Who Does Data Serve?

10 min

Introduction

Narrator: Imagine a community mapping the deaths of Black children on their city streets, creating a dataset that official records ignore. This isn't just an act of remembrance; it's an act of defiance. It's a powerful statement that some data is actively suppressed, that some lives are not counted, and that the seemingly neutral world of data science is, in fact, a battleground of power. This grassroots effort to make the invisible visible lies at the heart of a groundbreaking book. In Data Feminism, authors Catherine D’Ignazio and Lauren F. Klein challenge the core belief that data is objective, revealing how it can be wielded as a tool of oppression. They argue that to build a more just world, we first need a new way of seeing, analyzing, and using data—one informed by the principles of intersectional feminism.

Data Is Not Neutral, It Is a Product of Power

Key Insight 1

Narrator: The foundational argument of Data Feminism is that data is never raw or objective. Instead, every dataset has a "biography." It is collected, cleaned, and compiled by people, and every decision in that process is shaped by human biases and existing power structures. The authors introduce the concept of a "matrix of domination" to explain how these power systems operate. This matrix can suppress action on available data or, more insidiously, prevent certain data from ever being collected, creating what the authors call "missing datasets."

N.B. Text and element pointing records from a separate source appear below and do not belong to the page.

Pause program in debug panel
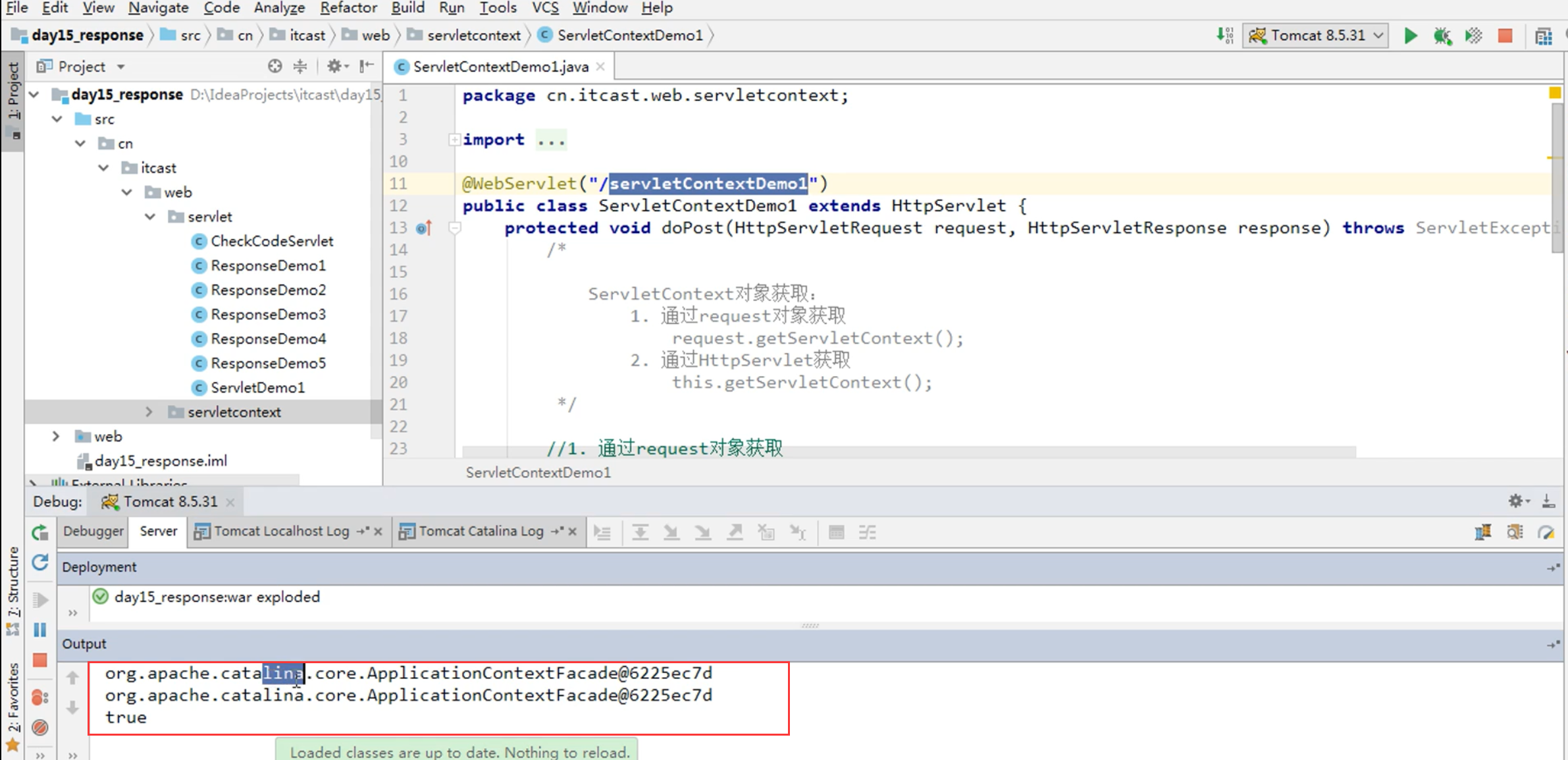 [x=40, y=630]
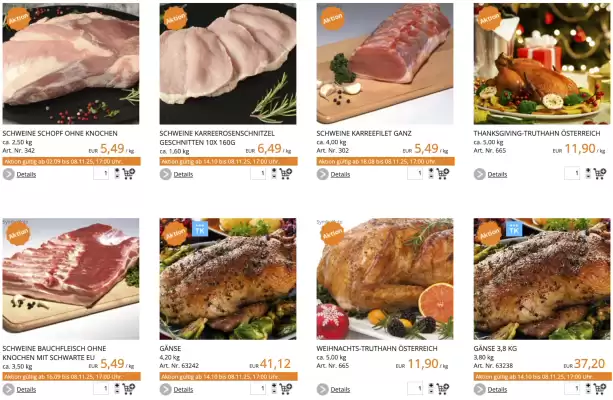The image size is (613, 400).
Task: Add Schweine Schopf ohne Knochen to cart
Action: pyautogui.click(x=129, y=174)
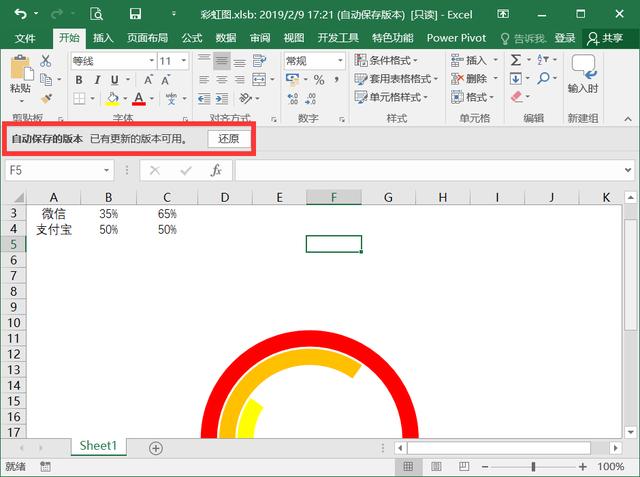Toggle Bold formatting
The width and height of the screenshot is (640, 477).
[79, 80]
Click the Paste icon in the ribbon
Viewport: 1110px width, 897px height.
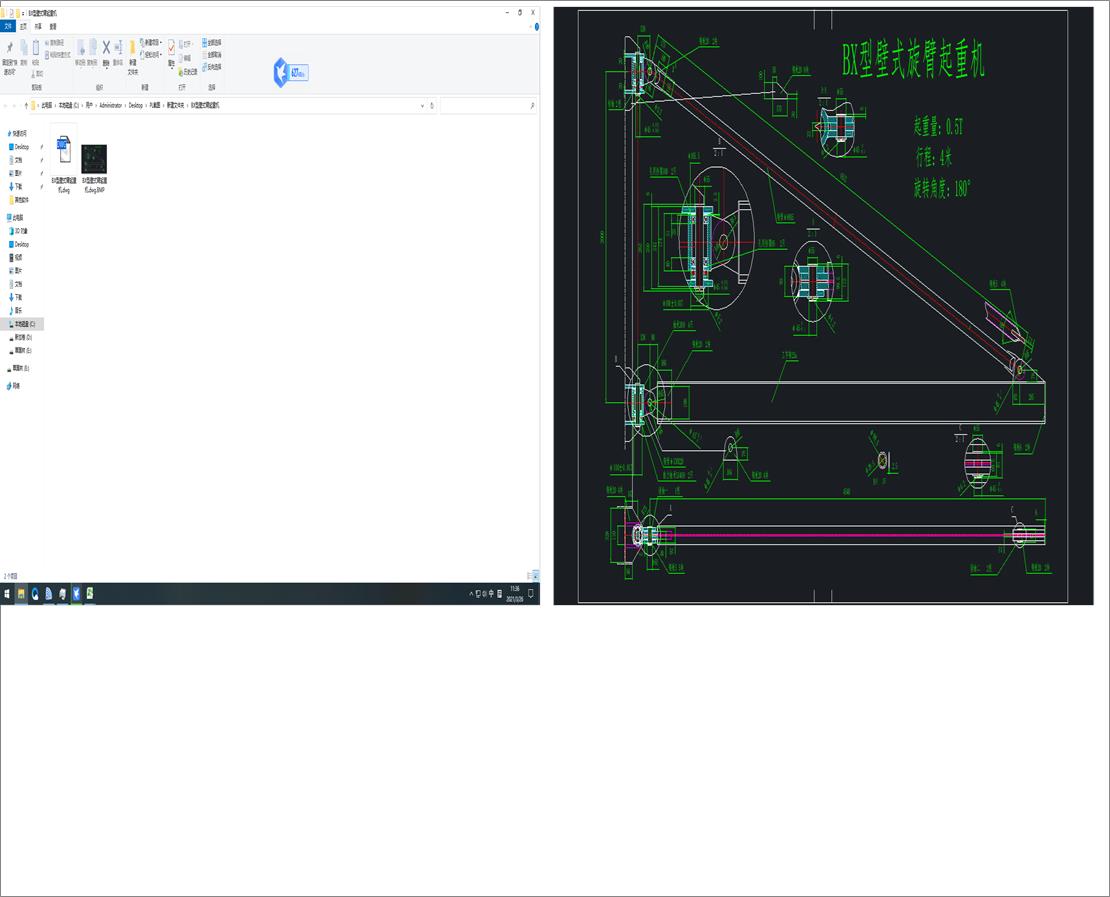tap(35, 48)
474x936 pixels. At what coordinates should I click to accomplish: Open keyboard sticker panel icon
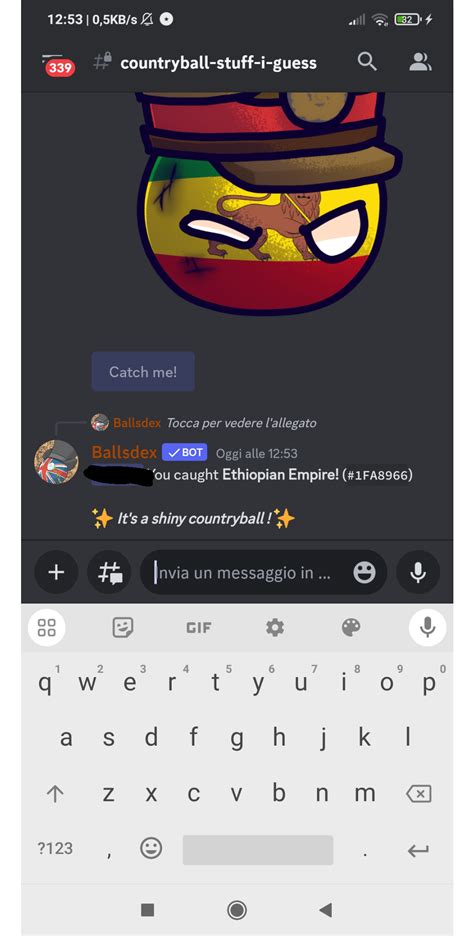click(x=123, y=627)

A stark example can be found in public health. For years, the full scope of pregnancy and childbirth complications, especially among marginalized communities, was not fully understood because the data was incomplete. Power structures within medicine and society determined what was worth counting and what was not. The experiences of women, particularly women of color, were often dismissed or under-recorded, leading to a critical data gap. This isn't an accident; it's a symptom of a system that devalues certain lives and experiences. To counter this, movements like data activism and citizen science emerge to fill these gaps, demonstrating that the very act of collecting data can be a political one.

Dominant Data Practices Can Reinforce Oppression

Key Insight 2

Narrator: When data scientists ignore the social context of their data, they risk perpetuating systemic harm. The authors highlight how a false sense of objectivity can be dangerous, citing scholar Ruha Benjamin’s concept of "The New Jim Code." This is where software and algorithms, under the guise of neutrality, combine to control the lives of Black people and other people of color.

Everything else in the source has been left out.